§ **Collected data entries**:
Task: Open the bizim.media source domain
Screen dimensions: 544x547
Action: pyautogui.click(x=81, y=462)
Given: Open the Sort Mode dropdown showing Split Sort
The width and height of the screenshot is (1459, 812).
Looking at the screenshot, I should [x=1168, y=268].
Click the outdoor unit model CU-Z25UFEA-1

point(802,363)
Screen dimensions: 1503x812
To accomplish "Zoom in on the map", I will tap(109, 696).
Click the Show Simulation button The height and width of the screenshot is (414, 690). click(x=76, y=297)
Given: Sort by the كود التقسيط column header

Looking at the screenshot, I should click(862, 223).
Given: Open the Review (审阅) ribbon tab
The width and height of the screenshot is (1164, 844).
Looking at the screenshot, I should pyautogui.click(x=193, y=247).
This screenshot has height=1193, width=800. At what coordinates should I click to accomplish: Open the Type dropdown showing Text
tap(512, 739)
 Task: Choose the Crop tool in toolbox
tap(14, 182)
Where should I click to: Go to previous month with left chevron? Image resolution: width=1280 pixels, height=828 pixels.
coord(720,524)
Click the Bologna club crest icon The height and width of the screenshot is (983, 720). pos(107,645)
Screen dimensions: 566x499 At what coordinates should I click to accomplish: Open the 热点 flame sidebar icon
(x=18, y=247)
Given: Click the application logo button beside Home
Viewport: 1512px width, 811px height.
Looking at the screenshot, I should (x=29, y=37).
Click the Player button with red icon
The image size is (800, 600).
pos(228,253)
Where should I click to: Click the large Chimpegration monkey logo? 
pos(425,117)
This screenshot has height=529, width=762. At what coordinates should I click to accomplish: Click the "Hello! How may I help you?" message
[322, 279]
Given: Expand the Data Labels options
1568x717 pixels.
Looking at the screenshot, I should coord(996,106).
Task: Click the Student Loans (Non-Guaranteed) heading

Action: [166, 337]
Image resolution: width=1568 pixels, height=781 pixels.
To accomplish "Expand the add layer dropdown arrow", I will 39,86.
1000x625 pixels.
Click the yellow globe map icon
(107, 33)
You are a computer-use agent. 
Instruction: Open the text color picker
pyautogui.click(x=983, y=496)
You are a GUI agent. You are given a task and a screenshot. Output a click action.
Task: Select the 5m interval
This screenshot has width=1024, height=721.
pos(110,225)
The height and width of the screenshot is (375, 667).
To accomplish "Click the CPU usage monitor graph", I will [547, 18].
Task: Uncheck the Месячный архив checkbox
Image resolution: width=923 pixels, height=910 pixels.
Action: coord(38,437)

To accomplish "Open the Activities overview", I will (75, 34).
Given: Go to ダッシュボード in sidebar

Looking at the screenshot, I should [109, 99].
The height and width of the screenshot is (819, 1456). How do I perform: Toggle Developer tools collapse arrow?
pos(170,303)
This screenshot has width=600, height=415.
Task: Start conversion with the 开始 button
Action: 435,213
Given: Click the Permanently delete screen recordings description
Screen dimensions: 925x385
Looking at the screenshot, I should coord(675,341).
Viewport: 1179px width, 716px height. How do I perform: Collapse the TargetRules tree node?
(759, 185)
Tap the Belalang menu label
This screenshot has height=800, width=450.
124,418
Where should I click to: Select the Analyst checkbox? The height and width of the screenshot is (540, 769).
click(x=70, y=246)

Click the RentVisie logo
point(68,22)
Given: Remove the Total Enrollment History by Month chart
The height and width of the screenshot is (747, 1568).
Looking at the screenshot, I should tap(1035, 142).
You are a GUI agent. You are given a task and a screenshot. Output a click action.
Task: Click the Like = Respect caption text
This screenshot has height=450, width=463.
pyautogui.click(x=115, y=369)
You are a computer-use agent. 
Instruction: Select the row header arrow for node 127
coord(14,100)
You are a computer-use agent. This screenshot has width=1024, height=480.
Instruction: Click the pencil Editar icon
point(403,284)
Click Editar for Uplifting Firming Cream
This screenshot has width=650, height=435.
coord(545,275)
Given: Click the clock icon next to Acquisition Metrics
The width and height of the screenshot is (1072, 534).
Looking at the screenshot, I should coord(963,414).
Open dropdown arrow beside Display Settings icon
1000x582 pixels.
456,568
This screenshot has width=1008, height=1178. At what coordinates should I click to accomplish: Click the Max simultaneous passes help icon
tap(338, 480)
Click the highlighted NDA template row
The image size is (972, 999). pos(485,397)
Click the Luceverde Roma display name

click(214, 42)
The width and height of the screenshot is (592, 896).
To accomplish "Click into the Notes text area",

§ **EXERCISE**: The full data, repeated exactly, is the only acceptable output.

§ **SOLUTION TO THE PROBLEM**:
Task: Open the bizim.media source domain
Screen dimensions: 544x547
Action: pyautogui.click(x=81, y=462)
Given: Open the Sort Mode dropdown showing Split Sort
The width and height of the screenshot is (1459, 812).
Looking at the screenshot, I should [x=1168, y=268].
Click the outdoor unit model CU-Z25UFEA-1

point(802,363)
Screen dimensions: 1503x812
To accomplish "Zoom in on the map", I will tap(109, 696).
Click the Show Simulation button The height and width of the screenshot is (414, 690). click(x=76, y=297)
Given: Sort by the كود التقسيط column header

Looking at the screenshot, I should click(862, 223).
Given: Open the Review (审阅) ribbon tab
The width and height of the screenshot is (1164, 844).
Looking at the screenshot, I should pyautogui.click(x=193, y=247).
This screenshot has height=1193, width=800. At what coordinates should I click to accomplish: Open the Type dropdown showing Text
tap(512, 739)
 Task: Choose the Crop tool in toolbox
tap(14, 182)
Where should I click to: Go to previous month with left chevron? Image resolution: width=1280 pixels, height=828 pixels.
coord(720,524)
Click the Bologna club crest icon The height and width of the screenshot is (983, 720). pos(107,645)
Screen dimensions: 566x499 At what coordinates should I click to accomplish: Open the 热点 flame sidebar icon
(x=18, y=247)
Given: Click the application logo button beside Home
Viewport: 1512px width, 811px height.
Looking at the screenshot, I should (x=29, y=37).
Click the Player button with red icon
The image size is (800, 600).
pos(228,253)
Where should I click to: Click the large Chimpegration monkey logo? 
pos(425,117)
This screenshot has height=529, width=762. At what coordinates should I click to accomplish: Click the "Hello! How may I help you?" message
[322, 279]
Given: Expand the Data Labels options
1568x717 pixels.
Looking at the screenshot, I should coord(996,106).
Task: Click the Student Loans (Non-Guaranteed) heading

Action: [166, 337]
Image resolution: width=1568 pixels, height=781 pixels.
To accomplish "Expand the add layer dropdown arrow", I will 39,86.
1000x625 pixels.
Click the yellow globe map icon
(107, 33)
You are a computer-use agent. 
Instruction: Open the text color picker
pyautogui.click(x=983, y=496)
You are a GUI agent. You are given a task and a screenshot. Output a click action.
Task: Select the 5m interval
This screenshot has width=1024, height=721.
pos(110,225)
The height and width of the screenshot is (375, 667).
To accomplish "Click the CPU usage monitor graph", I will [547, 18].
Task: Uncheck the Месячный архив checkbox
Image resolution: width=923 pixels, height=910 pixels.
Action: coord(38,437)

To accomplish "Open the Activities overview", I will (75, 34).
Given: Go to ダッシュボード in sidebar

Looking at the screenshot, I should [109, 99].
The height and width of the screenshot is (819, 1456). How do I perform: Toggle Developer tools collapse arrow?
pos(170,303)
This screenshot has width=600, height=415.
Task: Start conversion with the 开始 button
Action: 435,213
Given: Click the Permanently delete screen recordings description
Screen dimensions: 925x385
Looking at the screenshot, I should coord(675,341).
Viewport: 1179px width, 716px height. How do I perform: Collapse the TargetRules tree node?
(759, 185)
Tap the Belalang menu label
This screenshot has height=800, width=450.
124,418
Where should I click to: Select the Analyst checkbox? The height and width of the screenshot is (540, 769).
click(x=70, y=246)

Click the RentVisie logo
point(68,22)
Given: Remove the Total Enrollment History by Month chart
The height and width of the screenshot is (747, 1568).
Looking at the screenshot, I should tap(1035, 142).
You are a GUI agent. You are given a task and a screenshot. Output a click action.
Task: Click the Like = Respect caption text
This screenshot has height=450, width=463.
pyautogui.click(x=115, y=369)
You are a computer-use agent. 
Instruction: Select the row header arrow for node 127
coord(14,100)
You are a computer-use agent. This screenshot has width=1024, height=480.
Instruction: Click the pencil Editar icon
point(403,284)
Click Editar for Uplifting Firming Cream
This screenshot has width=650, height=435.
coord(545,275)
Given: Click the clock icon next to Acquisition Metrics
The width and height of the screenshot is (1072, 534).
Looking at the screenshot, I should coord(963,414).
Open dropdown arrow beside Display Settings icon
1000x582 pixels.
456,568
This screenshot has width=1008, height=1178. At what coordinates should I click to accomplish: Click the Max simultaneous passes help icon
tap(338, 480)
Click the highlighted NDA template row
The image size is (972, 999). pos(485,397)
Click the Luceverde Roma display name

click(214, 42)
The width and height of the screenshot is (592, 896).
To accomplish "Click into the Notes text area",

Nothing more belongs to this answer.